The couple’s prolonged absence raised suspicions. Relatives noted the frequent presence of the Deocampo brothers at the house and observed Efren wearing Melanio’s wristwatch. In October 1998, the victims’ decomposing bodies were discovered buried in the garden of their own home, which Maritess and Efren had recently planted with camote. Post-mortem reports indicated Melanio was strangled and Lucena was stabbed.
ISSUE
The core issue is whether the circumstantial evidence presented by the prosecution is sufficient to prove the guilt of the accused, particularly appellant Efren Deocampo, beyond reasonable doubt for the crime of murder.
RULING
The Supreme Court affirmed the conviction, ruling that the totality of the circumstantial evidence satisfied the legal requirements for conviction. The Court meticulously applied the rules on circumstantial evidence, which require that: (a) there is more than one circumstance; (b) the facts from which the inferences are derived are proven; and (c) the combination of all the circumstances produces a conviction beyond reasonable doubt.
The legal logic rests on the convergence of multiple proven circumstances that point unerringly to Efren’s guilt.
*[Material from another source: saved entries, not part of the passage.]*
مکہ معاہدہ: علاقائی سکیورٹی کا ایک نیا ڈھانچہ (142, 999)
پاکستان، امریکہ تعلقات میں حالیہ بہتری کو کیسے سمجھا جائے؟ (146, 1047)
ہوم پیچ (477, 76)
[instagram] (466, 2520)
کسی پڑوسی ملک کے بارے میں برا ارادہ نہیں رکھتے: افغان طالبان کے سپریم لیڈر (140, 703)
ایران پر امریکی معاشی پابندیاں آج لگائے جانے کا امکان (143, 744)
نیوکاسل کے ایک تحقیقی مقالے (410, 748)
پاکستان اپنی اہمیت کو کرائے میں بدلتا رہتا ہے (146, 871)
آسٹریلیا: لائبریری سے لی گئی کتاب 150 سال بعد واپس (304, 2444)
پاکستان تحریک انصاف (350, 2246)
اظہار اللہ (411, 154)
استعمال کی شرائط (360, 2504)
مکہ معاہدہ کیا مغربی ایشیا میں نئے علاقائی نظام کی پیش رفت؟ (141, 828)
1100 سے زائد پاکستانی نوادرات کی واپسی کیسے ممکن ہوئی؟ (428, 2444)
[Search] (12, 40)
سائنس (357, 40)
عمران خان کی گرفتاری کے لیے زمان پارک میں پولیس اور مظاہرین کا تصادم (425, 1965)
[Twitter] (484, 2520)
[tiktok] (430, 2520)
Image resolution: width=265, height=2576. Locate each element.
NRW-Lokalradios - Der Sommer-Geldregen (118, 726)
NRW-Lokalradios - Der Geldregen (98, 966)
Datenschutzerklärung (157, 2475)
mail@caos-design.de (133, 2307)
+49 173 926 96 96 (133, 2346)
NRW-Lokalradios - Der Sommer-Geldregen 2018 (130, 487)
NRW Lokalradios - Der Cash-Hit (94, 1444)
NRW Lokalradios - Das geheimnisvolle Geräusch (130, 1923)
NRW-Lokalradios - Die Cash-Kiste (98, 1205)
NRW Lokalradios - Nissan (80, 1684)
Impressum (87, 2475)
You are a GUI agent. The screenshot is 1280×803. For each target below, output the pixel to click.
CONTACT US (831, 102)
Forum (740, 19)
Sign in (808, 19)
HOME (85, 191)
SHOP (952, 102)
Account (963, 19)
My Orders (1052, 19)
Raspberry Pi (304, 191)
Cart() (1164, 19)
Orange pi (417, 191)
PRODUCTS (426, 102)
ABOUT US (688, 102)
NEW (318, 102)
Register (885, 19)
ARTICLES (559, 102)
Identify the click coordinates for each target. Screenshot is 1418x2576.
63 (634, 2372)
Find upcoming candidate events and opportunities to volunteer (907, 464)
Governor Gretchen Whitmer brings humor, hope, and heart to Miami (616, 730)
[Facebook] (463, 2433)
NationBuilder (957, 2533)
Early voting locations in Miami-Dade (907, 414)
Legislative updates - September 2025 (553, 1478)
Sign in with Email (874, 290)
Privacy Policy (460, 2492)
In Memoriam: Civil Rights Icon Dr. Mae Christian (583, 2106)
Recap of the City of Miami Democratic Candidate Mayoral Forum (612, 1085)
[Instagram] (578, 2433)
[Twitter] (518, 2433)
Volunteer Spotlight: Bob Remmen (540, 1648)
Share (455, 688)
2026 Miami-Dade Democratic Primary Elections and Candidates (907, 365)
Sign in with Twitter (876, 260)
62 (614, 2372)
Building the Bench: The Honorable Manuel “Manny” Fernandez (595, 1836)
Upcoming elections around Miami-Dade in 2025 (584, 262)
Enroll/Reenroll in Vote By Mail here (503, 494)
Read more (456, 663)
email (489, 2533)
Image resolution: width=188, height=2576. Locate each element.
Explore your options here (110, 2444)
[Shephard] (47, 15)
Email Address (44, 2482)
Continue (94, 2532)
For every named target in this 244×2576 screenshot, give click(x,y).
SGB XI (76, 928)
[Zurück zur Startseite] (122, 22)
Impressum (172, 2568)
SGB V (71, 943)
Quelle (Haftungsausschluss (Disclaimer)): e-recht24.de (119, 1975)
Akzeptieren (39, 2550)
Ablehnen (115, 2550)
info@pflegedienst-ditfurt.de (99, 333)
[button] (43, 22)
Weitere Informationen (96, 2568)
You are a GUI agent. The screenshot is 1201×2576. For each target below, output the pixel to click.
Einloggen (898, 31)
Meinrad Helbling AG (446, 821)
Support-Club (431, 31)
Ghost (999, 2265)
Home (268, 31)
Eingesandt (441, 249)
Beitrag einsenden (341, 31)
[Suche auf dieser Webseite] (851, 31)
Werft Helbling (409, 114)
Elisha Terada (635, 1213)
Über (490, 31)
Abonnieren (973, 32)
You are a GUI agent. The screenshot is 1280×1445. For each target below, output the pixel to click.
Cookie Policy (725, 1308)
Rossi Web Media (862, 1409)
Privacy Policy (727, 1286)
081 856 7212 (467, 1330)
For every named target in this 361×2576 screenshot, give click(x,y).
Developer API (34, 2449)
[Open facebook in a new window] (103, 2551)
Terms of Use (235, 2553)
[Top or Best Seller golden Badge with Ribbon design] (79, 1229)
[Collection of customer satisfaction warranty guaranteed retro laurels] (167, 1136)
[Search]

These include: his presence at the crime scene at the probable time of the murders; his being seen with his brother near a cut fence; the neighbor hearing sounds of violence and later seeing him in the house; his possession of the victim’s personal property (the wristwatch); the false and inconsistent narratives he and Maritess propagated about the victims’ absence; and the discovery of the bodies buried in a spot they had recently cultivated. No other reasonable hypothesis except their guilt could explain this chain of events. The Court modified the damages awarded, increasing the amounts for civil indemnity, moral, temperate, and exemplary damages in line with prevailing jurisprudence.